Aim:
From the passage on Ukraine and NATO expansion, repeat word for word the part that opens with the words "The Maidan Coup" and closes with "became prime minister.".

### Given text ###

Kiev has long proclaimed a strategic course on joining NATO. Indeed, each country is entitled to pick its own security system and enter into military alliances. There would be no problem with that, if it were not for one “but.” International documents expressly stipulate the principle of equal and indivisible security, which includes obligations not to strengthen one’s own security at the expense of the security of other states….
In other words, the choice of pathways towards ensuring security should not pose a threat to other states, whereas Ukraine joining NATO is a direct threat to Russia’s security.
In an explainer piece, the New York Times (2/24/22) centered NATO expansion as a root cause of the war. Unfortunately, the Times omitted the critical context of NATO’s pledge not to expand, and the subsequent abandonment of that promise. This is an important context to understand the Russian view of US policies, especially so given the ample warnings from US diplomats and foreign policy experts.
The Maidan Coup of 2014
A major turning point in the US/Ukraine/Russia relationship was the 2014 violent and unconstitutional ouster of President Viktor Yanukovych, elected in 2010 in a vote heavily split between eastern and western Ukraine. His ouster came after months of protests led in part by far-right extremists (FAIR.org, 3/7/14). Weeks before his ouster, an unknown party leaked a phone call between US officials discussing who should and shouldn’t be part of the new government, and finding ways to “seal the deal.” After the ouster, a politician the officials designated as “the guy” even became prime minister.

### Information provided ###

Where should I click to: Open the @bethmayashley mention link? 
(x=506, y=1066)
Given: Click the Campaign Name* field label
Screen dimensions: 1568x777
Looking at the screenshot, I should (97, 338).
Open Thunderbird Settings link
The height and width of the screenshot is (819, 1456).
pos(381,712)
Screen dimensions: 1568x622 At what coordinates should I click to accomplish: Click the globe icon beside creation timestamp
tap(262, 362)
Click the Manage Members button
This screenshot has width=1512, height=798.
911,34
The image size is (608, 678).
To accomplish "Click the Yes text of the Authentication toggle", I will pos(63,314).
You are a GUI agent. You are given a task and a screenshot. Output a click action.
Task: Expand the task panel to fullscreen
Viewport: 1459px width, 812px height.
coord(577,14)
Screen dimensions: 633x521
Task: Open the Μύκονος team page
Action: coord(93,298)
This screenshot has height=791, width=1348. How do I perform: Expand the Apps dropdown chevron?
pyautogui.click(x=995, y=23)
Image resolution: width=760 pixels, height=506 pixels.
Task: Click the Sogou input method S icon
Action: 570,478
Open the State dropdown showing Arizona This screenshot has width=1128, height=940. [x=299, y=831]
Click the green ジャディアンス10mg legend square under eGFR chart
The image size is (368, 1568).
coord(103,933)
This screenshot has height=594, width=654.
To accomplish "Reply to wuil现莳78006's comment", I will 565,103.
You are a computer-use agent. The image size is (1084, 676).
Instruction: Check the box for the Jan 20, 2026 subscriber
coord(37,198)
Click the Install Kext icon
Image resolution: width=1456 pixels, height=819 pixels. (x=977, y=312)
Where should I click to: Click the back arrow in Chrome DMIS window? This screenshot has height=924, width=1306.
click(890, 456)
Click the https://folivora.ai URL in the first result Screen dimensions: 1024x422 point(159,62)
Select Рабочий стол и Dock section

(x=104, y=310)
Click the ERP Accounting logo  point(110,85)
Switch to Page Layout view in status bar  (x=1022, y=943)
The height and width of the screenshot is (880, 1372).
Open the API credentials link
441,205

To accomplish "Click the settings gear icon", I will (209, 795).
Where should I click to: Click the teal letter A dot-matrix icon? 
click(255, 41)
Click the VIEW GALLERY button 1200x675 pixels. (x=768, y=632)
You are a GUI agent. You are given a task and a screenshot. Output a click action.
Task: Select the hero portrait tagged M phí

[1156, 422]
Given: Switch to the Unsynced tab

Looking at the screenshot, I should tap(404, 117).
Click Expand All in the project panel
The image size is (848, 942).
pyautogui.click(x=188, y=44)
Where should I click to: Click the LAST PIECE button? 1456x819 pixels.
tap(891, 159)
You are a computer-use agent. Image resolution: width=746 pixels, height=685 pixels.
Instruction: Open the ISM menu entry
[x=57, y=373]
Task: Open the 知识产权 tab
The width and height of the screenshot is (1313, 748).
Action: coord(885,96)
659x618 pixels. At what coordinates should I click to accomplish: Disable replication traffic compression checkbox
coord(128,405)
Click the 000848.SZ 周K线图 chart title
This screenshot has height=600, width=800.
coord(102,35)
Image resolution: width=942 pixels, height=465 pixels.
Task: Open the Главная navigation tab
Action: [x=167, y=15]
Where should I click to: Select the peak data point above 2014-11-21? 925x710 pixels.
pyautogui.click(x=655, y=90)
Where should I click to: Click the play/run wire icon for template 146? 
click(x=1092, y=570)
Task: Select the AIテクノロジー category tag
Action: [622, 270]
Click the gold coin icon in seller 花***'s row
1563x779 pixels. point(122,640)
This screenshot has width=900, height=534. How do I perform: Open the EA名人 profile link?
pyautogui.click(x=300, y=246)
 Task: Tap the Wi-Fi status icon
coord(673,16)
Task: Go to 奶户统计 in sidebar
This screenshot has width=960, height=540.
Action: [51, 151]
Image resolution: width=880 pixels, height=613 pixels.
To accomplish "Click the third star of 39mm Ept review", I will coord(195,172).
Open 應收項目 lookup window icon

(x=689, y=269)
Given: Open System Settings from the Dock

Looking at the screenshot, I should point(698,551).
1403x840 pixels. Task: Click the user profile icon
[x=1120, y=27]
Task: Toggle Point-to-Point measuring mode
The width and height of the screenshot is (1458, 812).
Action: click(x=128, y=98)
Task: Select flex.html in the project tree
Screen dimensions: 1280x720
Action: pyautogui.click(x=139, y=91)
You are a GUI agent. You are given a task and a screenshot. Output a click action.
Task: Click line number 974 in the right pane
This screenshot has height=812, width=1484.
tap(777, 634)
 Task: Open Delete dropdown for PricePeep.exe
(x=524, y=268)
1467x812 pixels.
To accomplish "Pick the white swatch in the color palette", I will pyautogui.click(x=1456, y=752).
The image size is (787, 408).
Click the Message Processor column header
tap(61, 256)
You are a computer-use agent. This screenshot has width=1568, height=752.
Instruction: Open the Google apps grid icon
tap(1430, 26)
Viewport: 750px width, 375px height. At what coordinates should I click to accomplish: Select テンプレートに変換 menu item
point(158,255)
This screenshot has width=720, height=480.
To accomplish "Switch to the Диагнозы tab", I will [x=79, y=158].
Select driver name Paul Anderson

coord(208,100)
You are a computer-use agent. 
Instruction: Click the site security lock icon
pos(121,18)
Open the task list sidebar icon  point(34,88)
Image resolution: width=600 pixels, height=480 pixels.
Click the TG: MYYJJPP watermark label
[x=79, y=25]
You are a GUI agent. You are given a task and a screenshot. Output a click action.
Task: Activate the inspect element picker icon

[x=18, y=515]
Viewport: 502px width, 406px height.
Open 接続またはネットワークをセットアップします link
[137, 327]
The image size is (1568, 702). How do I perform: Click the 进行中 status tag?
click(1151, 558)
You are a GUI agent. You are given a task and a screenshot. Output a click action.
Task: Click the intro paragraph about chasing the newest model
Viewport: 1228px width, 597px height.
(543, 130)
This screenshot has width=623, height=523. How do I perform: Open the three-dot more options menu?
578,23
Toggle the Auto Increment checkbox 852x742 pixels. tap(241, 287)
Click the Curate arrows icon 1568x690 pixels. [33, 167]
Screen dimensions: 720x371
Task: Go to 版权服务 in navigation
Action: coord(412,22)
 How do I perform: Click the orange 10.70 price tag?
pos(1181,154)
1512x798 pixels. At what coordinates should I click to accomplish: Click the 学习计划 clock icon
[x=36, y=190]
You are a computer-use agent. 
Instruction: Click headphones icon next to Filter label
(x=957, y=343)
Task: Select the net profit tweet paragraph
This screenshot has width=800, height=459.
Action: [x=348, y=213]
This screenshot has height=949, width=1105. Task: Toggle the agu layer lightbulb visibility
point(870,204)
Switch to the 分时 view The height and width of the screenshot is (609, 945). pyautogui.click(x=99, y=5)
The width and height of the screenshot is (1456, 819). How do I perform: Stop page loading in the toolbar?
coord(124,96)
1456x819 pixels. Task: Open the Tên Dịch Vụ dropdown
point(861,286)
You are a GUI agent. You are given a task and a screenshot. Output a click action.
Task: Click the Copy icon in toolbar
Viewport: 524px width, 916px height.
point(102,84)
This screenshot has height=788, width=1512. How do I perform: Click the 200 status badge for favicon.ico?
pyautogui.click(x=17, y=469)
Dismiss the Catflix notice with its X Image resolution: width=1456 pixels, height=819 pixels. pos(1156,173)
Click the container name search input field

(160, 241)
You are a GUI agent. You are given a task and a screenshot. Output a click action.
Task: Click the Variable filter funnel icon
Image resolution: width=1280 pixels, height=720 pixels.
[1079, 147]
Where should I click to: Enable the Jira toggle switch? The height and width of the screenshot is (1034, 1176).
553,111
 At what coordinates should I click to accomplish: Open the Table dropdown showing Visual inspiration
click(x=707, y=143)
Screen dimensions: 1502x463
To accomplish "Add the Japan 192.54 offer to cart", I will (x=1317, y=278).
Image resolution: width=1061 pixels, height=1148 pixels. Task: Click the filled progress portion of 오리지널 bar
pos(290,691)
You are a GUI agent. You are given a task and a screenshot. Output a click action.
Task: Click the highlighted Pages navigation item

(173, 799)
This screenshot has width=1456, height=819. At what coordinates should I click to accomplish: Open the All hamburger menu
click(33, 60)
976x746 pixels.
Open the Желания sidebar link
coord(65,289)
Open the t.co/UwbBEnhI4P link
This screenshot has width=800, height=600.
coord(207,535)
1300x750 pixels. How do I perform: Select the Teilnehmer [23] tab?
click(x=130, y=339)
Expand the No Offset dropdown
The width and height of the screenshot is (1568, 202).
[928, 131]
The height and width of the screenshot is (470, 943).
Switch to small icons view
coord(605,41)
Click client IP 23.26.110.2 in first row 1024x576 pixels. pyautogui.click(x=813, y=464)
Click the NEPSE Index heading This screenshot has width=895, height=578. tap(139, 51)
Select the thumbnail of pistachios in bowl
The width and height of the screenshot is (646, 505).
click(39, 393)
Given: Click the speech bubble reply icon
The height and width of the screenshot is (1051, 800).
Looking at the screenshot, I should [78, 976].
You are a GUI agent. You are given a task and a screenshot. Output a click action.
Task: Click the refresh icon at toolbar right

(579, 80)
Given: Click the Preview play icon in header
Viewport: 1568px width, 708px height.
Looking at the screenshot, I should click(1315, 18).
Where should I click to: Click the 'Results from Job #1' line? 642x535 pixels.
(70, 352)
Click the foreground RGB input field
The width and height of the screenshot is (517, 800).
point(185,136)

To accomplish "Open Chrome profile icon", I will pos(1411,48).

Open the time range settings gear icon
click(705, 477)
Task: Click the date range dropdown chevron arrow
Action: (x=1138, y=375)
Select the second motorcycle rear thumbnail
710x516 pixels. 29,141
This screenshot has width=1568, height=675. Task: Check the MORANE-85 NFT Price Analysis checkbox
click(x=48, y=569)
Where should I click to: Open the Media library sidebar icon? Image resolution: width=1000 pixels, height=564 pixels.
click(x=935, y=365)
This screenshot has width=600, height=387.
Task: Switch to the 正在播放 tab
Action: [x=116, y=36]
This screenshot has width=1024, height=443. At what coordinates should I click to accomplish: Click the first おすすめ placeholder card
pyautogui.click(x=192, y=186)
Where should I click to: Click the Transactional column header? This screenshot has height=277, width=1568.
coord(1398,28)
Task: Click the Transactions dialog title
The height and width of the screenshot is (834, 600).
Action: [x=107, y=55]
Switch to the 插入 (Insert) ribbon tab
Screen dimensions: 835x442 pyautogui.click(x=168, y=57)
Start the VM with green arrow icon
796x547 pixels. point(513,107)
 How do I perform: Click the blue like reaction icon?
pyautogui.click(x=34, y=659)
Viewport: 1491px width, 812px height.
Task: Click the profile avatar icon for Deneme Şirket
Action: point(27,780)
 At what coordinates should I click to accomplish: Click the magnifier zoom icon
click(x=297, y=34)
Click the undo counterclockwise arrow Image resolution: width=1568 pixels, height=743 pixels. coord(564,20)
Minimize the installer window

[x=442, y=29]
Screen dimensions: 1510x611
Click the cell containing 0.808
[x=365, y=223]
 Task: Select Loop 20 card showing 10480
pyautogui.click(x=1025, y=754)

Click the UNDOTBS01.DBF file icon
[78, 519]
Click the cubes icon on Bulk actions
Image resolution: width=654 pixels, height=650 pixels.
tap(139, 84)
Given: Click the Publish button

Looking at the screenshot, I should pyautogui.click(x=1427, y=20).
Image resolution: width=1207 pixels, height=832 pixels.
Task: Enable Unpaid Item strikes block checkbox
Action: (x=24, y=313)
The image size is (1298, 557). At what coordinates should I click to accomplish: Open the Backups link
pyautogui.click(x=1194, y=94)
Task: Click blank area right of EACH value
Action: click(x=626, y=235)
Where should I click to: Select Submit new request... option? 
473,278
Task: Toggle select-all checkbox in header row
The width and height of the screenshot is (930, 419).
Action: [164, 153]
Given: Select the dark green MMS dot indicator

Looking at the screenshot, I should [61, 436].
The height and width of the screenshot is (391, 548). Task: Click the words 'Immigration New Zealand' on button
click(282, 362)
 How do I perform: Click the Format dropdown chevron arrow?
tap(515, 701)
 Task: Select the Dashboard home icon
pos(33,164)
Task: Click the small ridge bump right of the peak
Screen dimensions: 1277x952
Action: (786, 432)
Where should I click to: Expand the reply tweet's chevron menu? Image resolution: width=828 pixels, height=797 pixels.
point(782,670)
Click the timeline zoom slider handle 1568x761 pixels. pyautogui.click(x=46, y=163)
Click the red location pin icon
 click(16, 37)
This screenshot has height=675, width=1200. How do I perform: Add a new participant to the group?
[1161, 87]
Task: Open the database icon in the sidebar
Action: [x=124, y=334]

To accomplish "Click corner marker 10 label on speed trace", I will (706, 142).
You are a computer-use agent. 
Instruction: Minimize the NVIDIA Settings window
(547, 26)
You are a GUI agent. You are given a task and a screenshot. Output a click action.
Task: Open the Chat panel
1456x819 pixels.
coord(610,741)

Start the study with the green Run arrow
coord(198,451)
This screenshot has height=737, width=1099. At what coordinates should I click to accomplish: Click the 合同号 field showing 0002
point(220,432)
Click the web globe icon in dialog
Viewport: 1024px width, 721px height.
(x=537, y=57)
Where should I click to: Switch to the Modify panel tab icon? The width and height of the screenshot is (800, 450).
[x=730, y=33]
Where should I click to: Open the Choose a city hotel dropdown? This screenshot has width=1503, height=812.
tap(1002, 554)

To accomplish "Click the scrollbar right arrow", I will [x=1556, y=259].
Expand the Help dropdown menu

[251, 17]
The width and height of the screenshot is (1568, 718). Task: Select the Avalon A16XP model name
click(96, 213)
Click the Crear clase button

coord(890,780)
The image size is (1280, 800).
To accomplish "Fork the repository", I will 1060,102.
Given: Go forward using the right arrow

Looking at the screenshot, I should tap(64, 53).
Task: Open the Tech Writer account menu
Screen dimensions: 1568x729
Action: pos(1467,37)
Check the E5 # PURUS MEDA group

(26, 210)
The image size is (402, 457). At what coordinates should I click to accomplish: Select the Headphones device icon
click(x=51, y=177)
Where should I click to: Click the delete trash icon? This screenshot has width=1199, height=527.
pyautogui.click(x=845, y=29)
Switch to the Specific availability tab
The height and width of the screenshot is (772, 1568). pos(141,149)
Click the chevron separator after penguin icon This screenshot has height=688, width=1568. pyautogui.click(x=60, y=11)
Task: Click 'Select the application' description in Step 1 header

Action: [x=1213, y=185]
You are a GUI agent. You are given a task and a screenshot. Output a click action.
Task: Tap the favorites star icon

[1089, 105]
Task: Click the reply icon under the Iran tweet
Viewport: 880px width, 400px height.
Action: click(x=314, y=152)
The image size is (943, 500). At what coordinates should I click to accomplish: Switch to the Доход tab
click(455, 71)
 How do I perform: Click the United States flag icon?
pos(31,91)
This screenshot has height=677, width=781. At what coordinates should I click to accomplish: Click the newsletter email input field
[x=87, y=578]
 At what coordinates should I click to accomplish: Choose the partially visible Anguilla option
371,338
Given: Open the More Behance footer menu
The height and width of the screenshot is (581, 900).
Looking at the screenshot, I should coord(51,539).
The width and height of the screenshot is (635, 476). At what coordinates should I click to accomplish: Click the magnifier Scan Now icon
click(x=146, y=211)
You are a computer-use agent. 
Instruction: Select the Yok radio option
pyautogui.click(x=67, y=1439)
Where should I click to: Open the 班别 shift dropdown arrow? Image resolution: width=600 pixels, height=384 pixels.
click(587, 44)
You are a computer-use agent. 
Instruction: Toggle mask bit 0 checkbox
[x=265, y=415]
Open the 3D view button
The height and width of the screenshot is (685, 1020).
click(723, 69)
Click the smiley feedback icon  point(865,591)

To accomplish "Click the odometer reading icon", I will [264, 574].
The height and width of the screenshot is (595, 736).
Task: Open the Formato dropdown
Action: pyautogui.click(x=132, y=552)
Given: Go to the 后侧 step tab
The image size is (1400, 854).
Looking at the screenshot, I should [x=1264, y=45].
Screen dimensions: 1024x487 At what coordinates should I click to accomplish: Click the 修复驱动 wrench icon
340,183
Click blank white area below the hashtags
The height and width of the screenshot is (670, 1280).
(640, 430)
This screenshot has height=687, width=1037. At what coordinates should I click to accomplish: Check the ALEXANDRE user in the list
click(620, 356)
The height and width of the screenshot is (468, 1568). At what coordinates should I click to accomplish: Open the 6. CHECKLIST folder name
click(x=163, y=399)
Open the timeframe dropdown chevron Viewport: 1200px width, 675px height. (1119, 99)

###

Exercise response:
The Maidan Coup of 2014
A major turning point in the US/Ukraine/Russia relationship was the 2014 violent and unconstitutional ouster of President Viktor Yanukovych, elected in 2010 in a vote heavily split between eastern and western Ukraine. His ouster came after months of protests led in part by far-right extremists (FAIR.org, 3/7/14). Weeks before his ouster, an unknown party leaked a phone call between US officials discussing who should and shouldn’t be part of the new government, and finding ways to “seal the deal.” After the ouster, a politician the officials designated as “the guy” even became prime minister.